Ce climat est d'ailleurs celui qui a présidé à l'élaboration de la loi en 2005 où chacun a pu s'écouter et où nous avons abouti à une loi consensuelle. Ce n'est pas parce qu'elle est consensuelle qu'elle est parfaite, mais ce n'est pas parce qu'elle est consensuelle qu'elle est à rejeter.
Évoquer ce problème me permet d'abord de poser l'idée déjà développée selon laquelle « la mort, ce n'est jamais la mienne, mais celle de l'autre ». On a, en fait, très vite constaté que les convictions intimes que nous avons ne sont pas liées au fait d'être de droite ou de gauche, ni même de croire en Dieu ou de penser que le ciel est vide. Elles sont liées à nos vécus personnels, ancrés dans nos coeurs et dans nos âmes, de la mort de l'être cher. Nous raisonnons ainsi : « faut-il vivre cela, à notre tour, ou faut-il que nous puissions avoir une mort sereine et apaisée ? » Face à cet être cher qui meurt, nous sommes parcourus par ces désirs de mort et de vie : « J'ai envie qu'il reste parce qu'il est encore vivant, et j'ai envie qu'il parte pour cesser de souffrir, et cesser de souffrir de le voir souffrir… » Le malade lui-même est parcouru par ces désirs. L'homme se trouve, un jour, comme le dit Camus, devant la réalité incontournable de la vraie question philosophique : « Ma vie vaut-elle la peine d'être vécue ? » Ceux qui ne se sont jamais posé cette question sont fort démunis, lorsqu'ils arrivent au bord de leur finitude.

**Consigne**
Rédigez la suite de l'extrait ci-dessus sur la fin de vie et la loi de 2005, en partant de sa dernière phrase.

**Données**
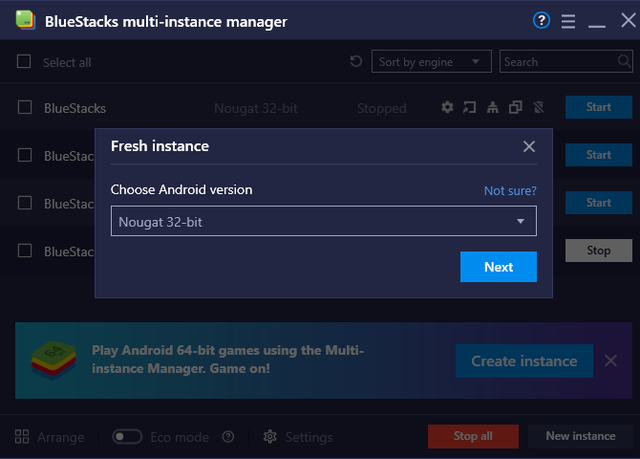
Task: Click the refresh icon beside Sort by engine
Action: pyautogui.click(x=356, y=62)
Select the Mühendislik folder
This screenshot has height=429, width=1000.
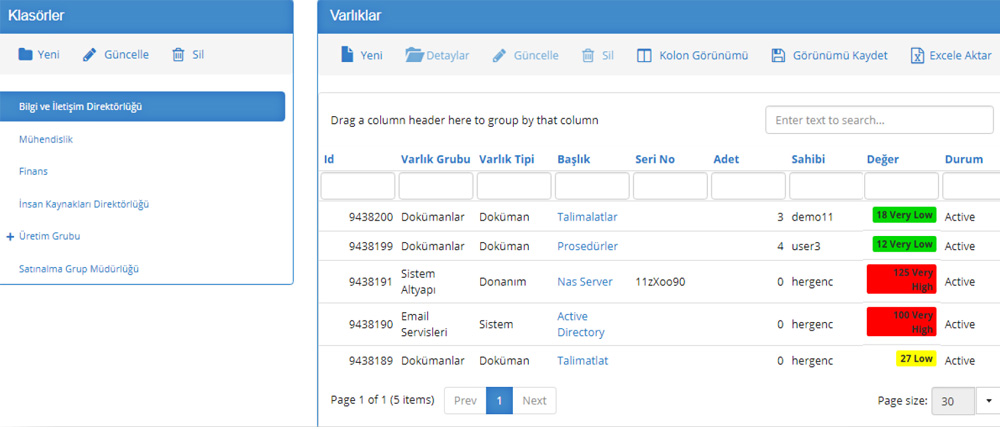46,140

**Réponse attendue**
Nous vivons aussi dans une société qui nie la mort, qui la dénie, qui rejette l'idée du deuil, du rite et qui considère que la mort doit être discrète, peut-être même masquée. Elle est, en effet, devenue moins familiale, moins familière, plus hospitalière et quelquefois surmédicalisée. La médecine a fini par créer des situations complexes insupportables. À force de vouloir défendre la vie à tout prix, on se trouve face à des situations dans lesquelles la vie n'est acceptable ni pour ceux qui la subissent ni pour ceux qui l'entourent.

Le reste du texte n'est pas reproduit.